Hello friends! Happy New Year! It is currently a few minutes past midnight on the 1st January 2019. My first few minutes of this year.
These past few months have been an absolute whirlwind. I wrote exams, celebrated my seventeenth, reapplied for a visa, travelled to Australia and ate a few too many Christmas dinners! However, being the first day of a new year, I thought, what better time to jot down a few thoughts on one of the biggest things that have impacted me in 2018. And that is:
Grace. Something so utterly simple, yet so difficult to comprehend.
2018 has been a year (more than others) for grace. Amongst many mistakes and conscious bad decisions I have become highly conscious of my lack of worthiness for forgiveness. At points this year I would extract myself from situations in an attempt to preserve looking like I “had it all together” when, in reality, many aspects of my life were a mess. Friendships were on the rocks, I was not loving as I should, and my constant “busyness” was leading me to become an all-year-round Grinch. On the other hand, in an attempt to “better” myself in God’s eyes, I would read my bible, or pray, or worship- striving for the unattainable- to actually be worth His love and salvation.
At one point this year I read a passage speaking about how Jesus sacrificed himself for me. It read: “They banged on his head with a club, spit on him, and knelt down in mock worship.” (Mark 15:18 MSG)
Horrifying right? Yes. But at this moment, I managed to grasp the beauty in this passage when I realised that this was what my Jesus endured FOR ME, regardless of what I have done. This is grace, the fact that God saw me as a broken and confused daughter whom he loved and forgave DESPITE what I have done instead of BECAUSE.
This changed something and gave me freedom to continue throughout my year. Because when you realise how unworthy you are, paired with a revelation of his endless grace, that is when you find yourself able to live freely and lightly- as you realise the weight of your sin is cancelled out by His blood on the cross.
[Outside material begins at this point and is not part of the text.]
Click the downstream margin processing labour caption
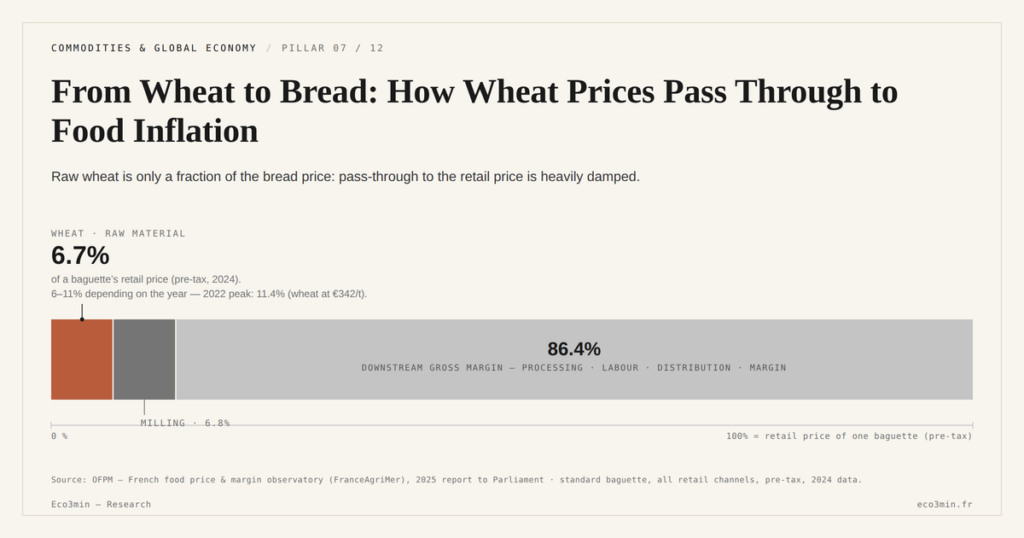 tap(574, 368)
There is nothing I can do to make God love me more (or less) … therefore now when I read the bible, or pray, or worship, it is not a religious thing, it is not me striving to better myself in His eyes or to act like I have it all together. It has nothing to do with me, nothing to do with becoming closer to Him as I become a more “perfect” person, in fact I am just as broken and totally imperfect as the next person. Rather, I pursue relationship, closeness with my Father, because I cannot be any less imperfect, because I will continue to sin and continue to mess up, because I will continue to be broken and a disappointment. Yet every day, He continues to extend grace toward me. He continues to reach down into my mess and tell me “I love you, I forgive you”. Because, “where sin increased, grace increased all the more”. It doesn’t make sense, but I choose to accept it and live freely and lightly in the grace I have been so beautifully gifted.
Another aspect of this wonderful word, is the grace that I have extended to others.
Now this is a funny thing. Because just as you begin to feel as if you are mastering this, God seems to remind you how very full of ungrace you are- challenging you with someone who is not necessarily easy to extend grace towards. However, throughout this year, God has challenged me to extend grace to all, reminding me of how very unworthy I am, causing me to realise that I have no other option BUT to act in grace.
Anyway, those were my ramblings for today. My prayer for 2019 is that we would continue to discover the overwhelming grace of Jesus, and that He would challenge us to love, and be grace in a world of ungrace to every single person we encounter.